Health insurance quotes and Mitt Romney
As always, headlines take ideas out of context and make them sound worse than they are. In the New Hampshire campaign this January, Mitt Romney said people should be free to change insurers if they want. Obviously, if they are unhappy with the service, a free market will provide them with choices from competitors. Hopefully, if people act rationally and keep moving their business until they are satisfied with the quality of service, the bad providers will be forced to improve or end up bankrupt. When Romney said he "likes" to fire people, what he meant to say was he likes having the right or freedom to fire people who do not provide a good service. There's nothing wrong with this. Even Ron Paul has come out to defend Romney. Yet, in a hotly contested primary, the other candidates have picked on this as further evidence Romney is an asset-stripping exploiter of labor.
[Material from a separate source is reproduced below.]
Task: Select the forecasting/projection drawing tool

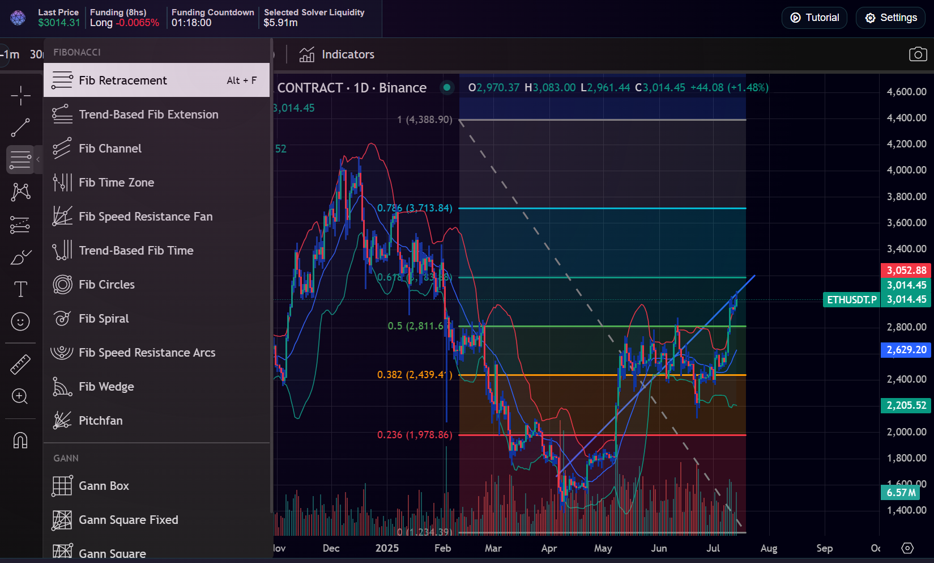Action: pyautogui.click(x=20, y=224)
He buys up companies, terminates the loyal workers and sells on the assets for a quick profit. This is not the way you want to run a country. Unless, of course, it’s being run with too many workers in high-paying jobs who fail to contribute to the wealth of the nation. Perhaps it does need a hard-nosed capitalist to fire the overpaid civil servants who contribute little and slim down the private sector workforces by refusing earmarks and direct subsidies. For the record, Mitt Romney won New Hampshire with Ron Paul in second so it must be alright to talk about firing people who deserve to be fired.
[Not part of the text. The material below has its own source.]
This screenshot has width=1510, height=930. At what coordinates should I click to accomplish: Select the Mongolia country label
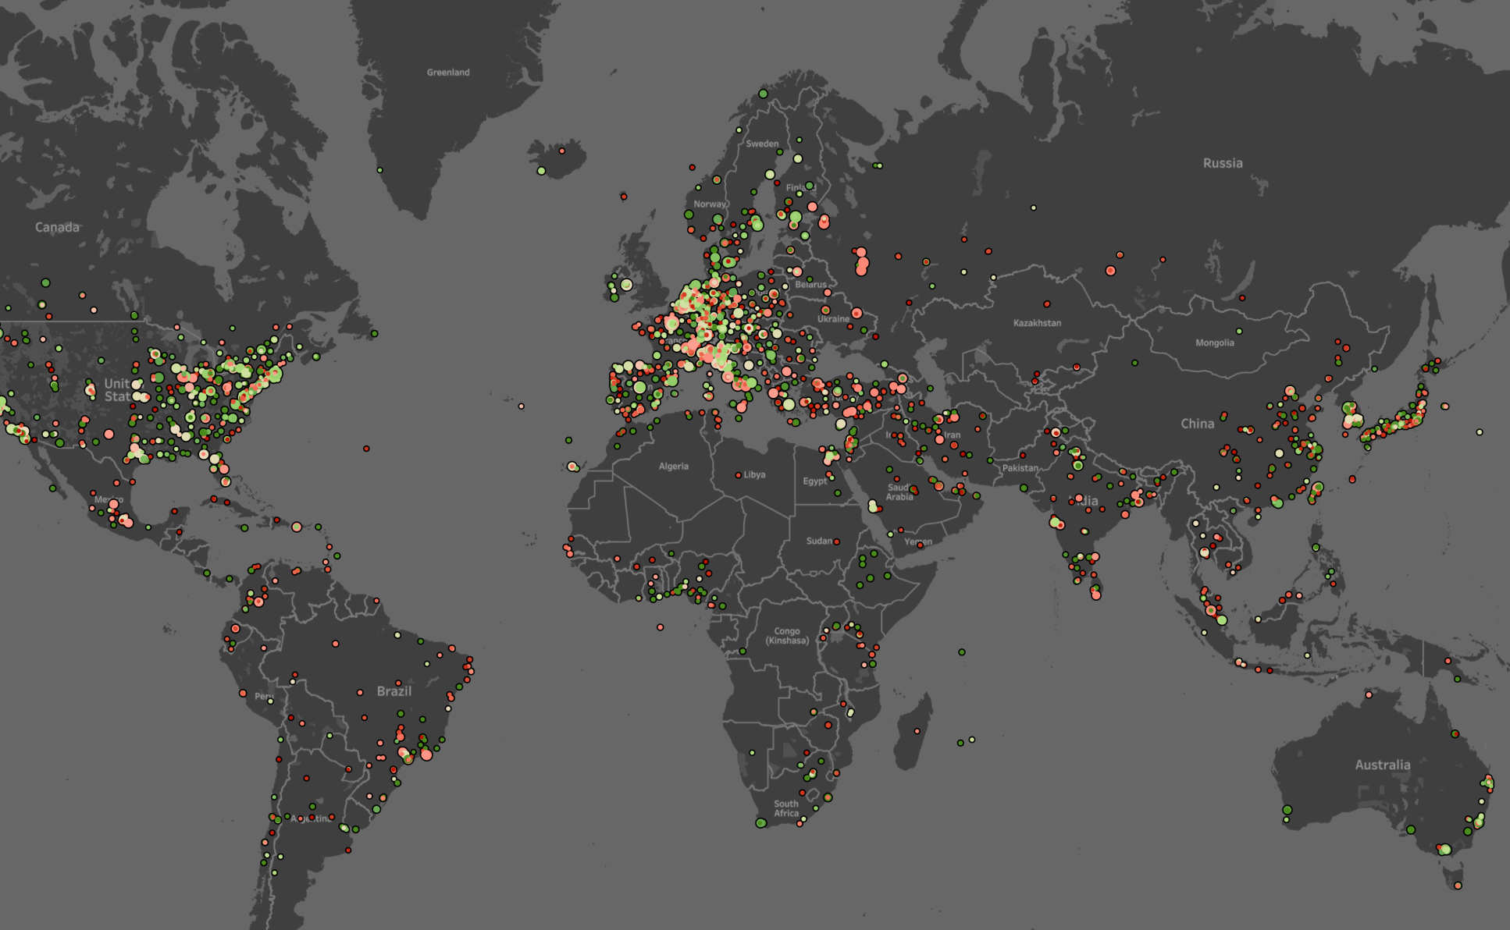pos(1214,343)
Except, of course, there's a world of difference between going into a shop or restaurant, finding poor service and expressing your unhappiness by walking out and never going back, and firing your insurance company. Everyone would want the right to terminate all services relationships for cause and, for the most part, this does apply to the short-term service relationships. But firing the insurance company that pays for your healthcare is a different ballgame. As more and more people find private health cover unaffordable, we are rapidly approaching the point where half the population are covered in health plans provided by employers. Although some employers do provide a choice between insurers, the vast majority only allow a choice between different plans offered by the same insurer. In practical terms, being employed means you have little or no control over the choice or continued "employment" of your insurer.
Why is there no choice? The reason is the present state of federal law and the tax system. There are no national insurers. Every state is sovereign and regulates its local insurance market. Except the employee health benefits are not taxed. This gives a direct financial incentive to employers and their employees to maximize the levels of health benefits available. It also explains why spending on health care has risen so fast over the last fifty years. Employees have been taking as much value as they can out of the system. The result is the collapse of the private health insurance market. It also means half the population are brainwashed into never changing their insurers. Cheap health insurance has therefore become increasingly hard to find. There's no incentive for insurers to offer a better service because few people ever fire them.